Shanty yang awalnya pindah ikut suaminya setelah menikah memilih kembali ke rumah mamanya yang tinggal sendirian ini karena keputusan bersama.
Ya, setelah memutuskan resign dan fokus dengan kehamilannya, Shanty malah mendapatkan kejutan yang lain. Suaminya harus tugas luar kota beberapa bulan.
Masalahnya luar kota yang dimaksud adakah daerah agak pedalaman, dimana akses rumah sakit dan yang lainnya cukup jauh dan sulit. Jadi suaminya menyarankannya untuk kembali ke rumah mamanya agar tidak sendirian dan ada temannya. Ia bisa pulang beberapa bulan sekali nanti selama tugas.
Selama hamil, memang lebih tenang rasanya kalau didampingi ibu sendiri. Suami Shanty pun akan lebih tenang meninggalkan istrinya. Maka keputusan itulah yang mereka ambil.
Setelah bosan menatap koper, Kalula akhirnya melirik ke arah sebuah map bertuliskan "Gantara Group."
Map itu berisi dokumen resign milik Shanty yang ia bawa dari kantor tadi. Yang Kalula tidak tahu Gantara Group adalah nama perusahaan keluarga Edward yang sekarang dikelola mamanya.
Namanya saja 'Gantara.' Diambil dari nama 'Megantara' yang merupakan nama belakang Edward.
Edward Antono Megantara...
Setelah sekian menit menunggu, akhirnya Shanty muncul. Mulutnya sudah setengah terbuka hendak bicara, tapi ia langsung menutup mulut dan berlari ke belakang lagi.
Ya, ia mual lagi.
Kalula dan Roby saling berpandangan lagi.
"Kayaknya hamil, Kal. Kakakku juga begitu waktu hamil keponakanku." Roby menyeletuk.
"Emang iya? Mungkin juga bisa jadi dia lagi sakit, Rob. Kasihan sampai pucat gitu. Aduh, malah tambah bingung aku. Jadi gimana keputusannya, ya. Apa aku bisa langsung nempatin kost di belakang rumah ini? Kalau nggak boleh aku harus nginep dimana Rob?" Kalula agak berbisik.
__ADS_1
Suara Shanty yang mual-mual terdengar samar-samar.

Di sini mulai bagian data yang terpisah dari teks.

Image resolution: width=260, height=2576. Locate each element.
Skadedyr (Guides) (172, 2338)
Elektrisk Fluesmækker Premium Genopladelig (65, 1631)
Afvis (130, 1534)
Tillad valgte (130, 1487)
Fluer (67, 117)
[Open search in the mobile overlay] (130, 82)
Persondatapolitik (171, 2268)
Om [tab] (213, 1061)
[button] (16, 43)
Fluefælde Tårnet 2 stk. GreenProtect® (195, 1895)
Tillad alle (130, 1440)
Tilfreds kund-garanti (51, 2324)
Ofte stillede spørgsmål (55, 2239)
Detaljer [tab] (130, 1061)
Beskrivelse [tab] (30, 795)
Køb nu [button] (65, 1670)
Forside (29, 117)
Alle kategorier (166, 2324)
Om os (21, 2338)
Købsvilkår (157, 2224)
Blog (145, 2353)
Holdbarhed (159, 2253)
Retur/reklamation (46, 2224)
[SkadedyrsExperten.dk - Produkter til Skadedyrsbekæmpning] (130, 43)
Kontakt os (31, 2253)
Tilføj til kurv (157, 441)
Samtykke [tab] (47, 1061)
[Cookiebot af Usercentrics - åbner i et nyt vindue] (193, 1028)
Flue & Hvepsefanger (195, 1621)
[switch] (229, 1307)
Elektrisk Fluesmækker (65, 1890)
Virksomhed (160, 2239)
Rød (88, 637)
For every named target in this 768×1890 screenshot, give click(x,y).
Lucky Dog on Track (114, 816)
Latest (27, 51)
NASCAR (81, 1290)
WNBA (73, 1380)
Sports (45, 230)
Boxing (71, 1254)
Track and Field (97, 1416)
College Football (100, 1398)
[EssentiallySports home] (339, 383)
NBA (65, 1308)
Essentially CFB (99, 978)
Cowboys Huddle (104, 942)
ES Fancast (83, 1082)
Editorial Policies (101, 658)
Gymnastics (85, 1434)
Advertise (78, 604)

"Di tempatku dulu kalau terpaksa. Nanti aku nginep di tempat temanku, di samping kamarku. Bisa sih. Cuma harus ngumpet-ngumpet karena tempatku kost khusus putra." Roby mencoba menenangkan Kalula padahal ia sendiri tidak yakin bisa lolos menyelundupkan seorang gadis ke kost-nya.
Kalula mencoba berpikir positif dengan penuh harap. Sampai akhirnya Shanty muncul lagi dan minta maaf karena tadi malah langsung kabur ke belakang.
"Mbak Shanty sakit? Mbak nggak papa, kan?" Kalula yang rasa empatinya tinggi bertanya dengan cemas.
Shanty hanya tersenyum dan menggeleng.
"Tenang. Saya nggak papa. Cuma mual hamil biasa, kok," jawabnya.
Lalu Kalula dan Roby saling berpandangan lagi dan kompakan bilang "Oh."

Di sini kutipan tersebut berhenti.